While analysts generally view the policy as a progressive step toward strengthening the country's tax collection framework, they caution that its long-term success will depend on balanced implementation that supports compliant businesses while avoiding excessive burdens on the formal sector.
The levy was introduced as part of wider fiscal reforms aimed at broadening the tax base, improving accountability within supply chains and creating fairness between compliant and non-compliant market participants.
However, economists and tax specialists say the implementation phase has exposed the need for clearer administrative guidance and stronger collaboration between the Zimbabwe Revenue Authority (ZIMRA) and businesses.
Under the framework, manufacturers and wholesalers are required to determine whether buyers are tax compliant and, where necessary, apply an additional five percent levy to transactions involving non-compliant operators.
Mr Fidelis Manyuchi, a partner at Scanlen & Holderness, said the broader objectives of the measure remain important in promoting transparency and encouraging businesses to formalise operations.
"Tax systems work best when they create incentives for businesses to move toward formality, certainty and documented trade," he said.
Mr Manyuchi said the Route to Market Levy reflects Government's intention to improve accountability within supply chains and protect compliant businesses from unfair competition arising from informal trading practices.
"However, as with any major tax reform, implementation mechanisms are critical.

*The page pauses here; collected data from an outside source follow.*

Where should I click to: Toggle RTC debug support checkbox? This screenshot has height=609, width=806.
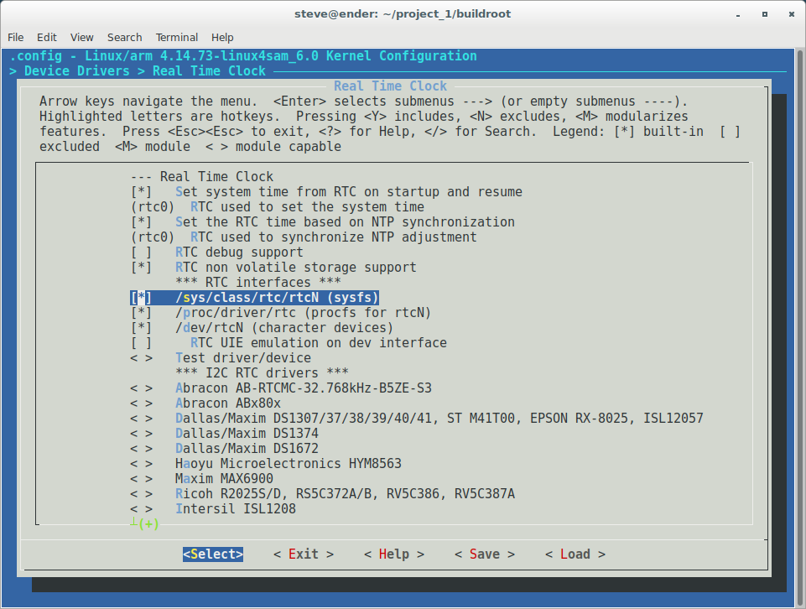(x=142, y=252)
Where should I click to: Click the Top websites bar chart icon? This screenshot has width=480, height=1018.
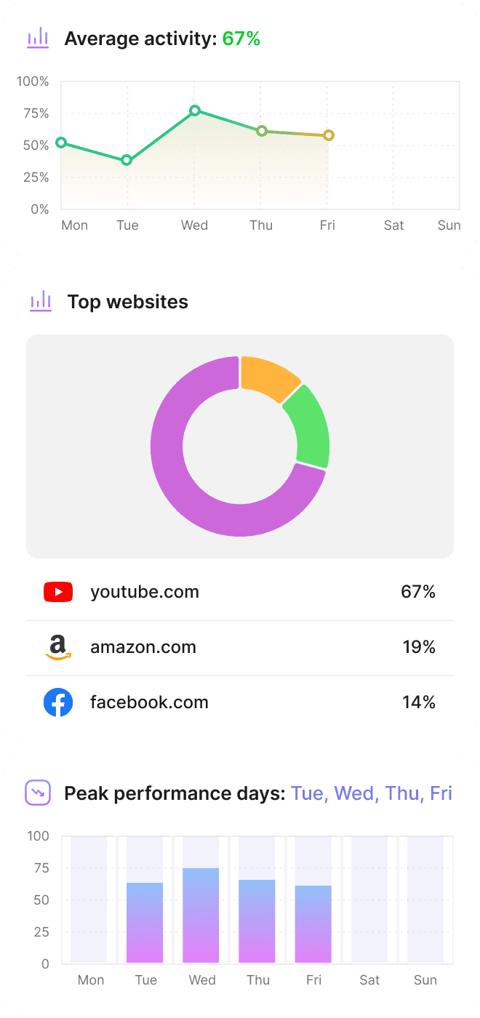[41, 301]
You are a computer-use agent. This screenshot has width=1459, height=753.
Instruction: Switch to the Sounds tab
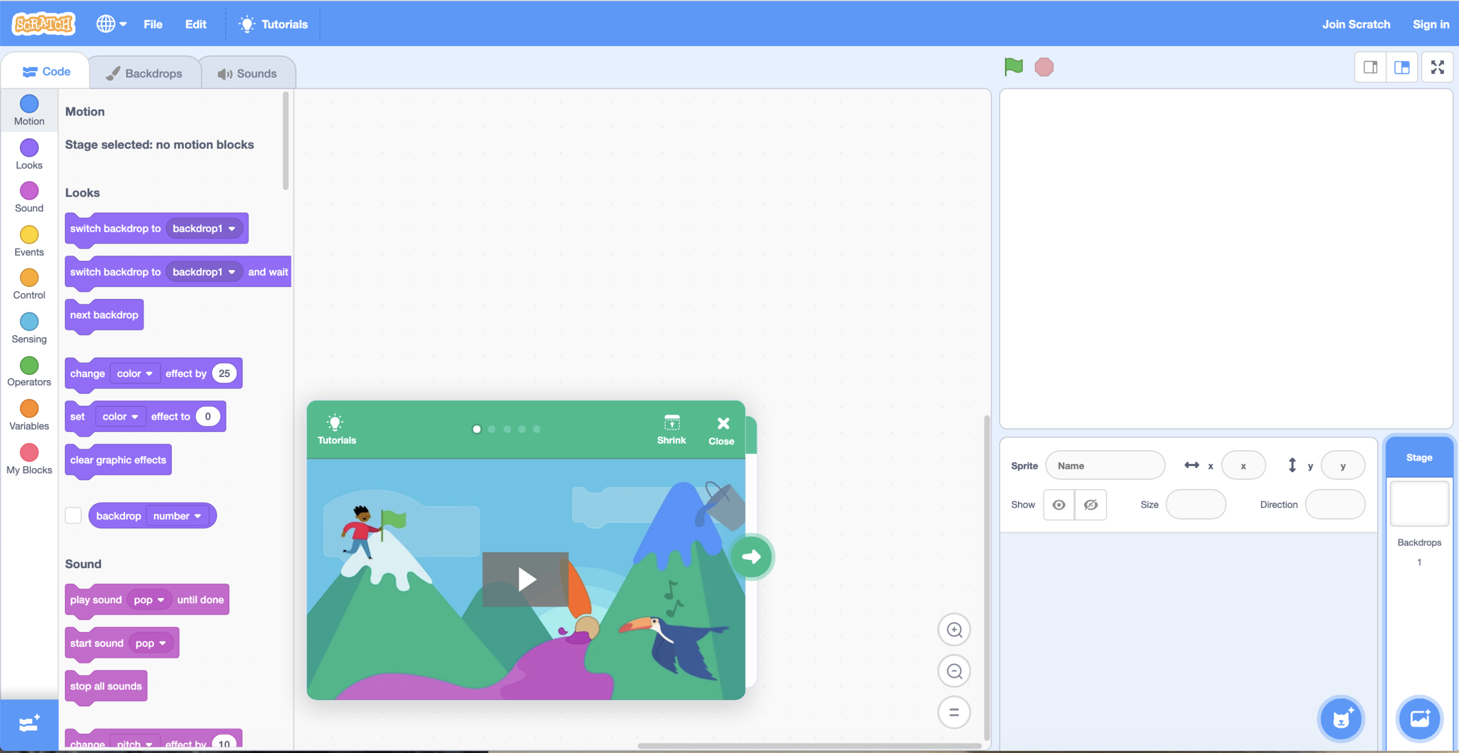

If not carefully administered, there is a risk that compliance obligations become concentrated on formal sector operators while undocumented trade becomes comparatively more attractive," he said.
Experts say one of the major challenges lies in the requirement for wholesalers and manufacturers to conduct real-time verification of customers' tax compliance status, including validating ITF263 tax clearance certificates before transactions are concluded.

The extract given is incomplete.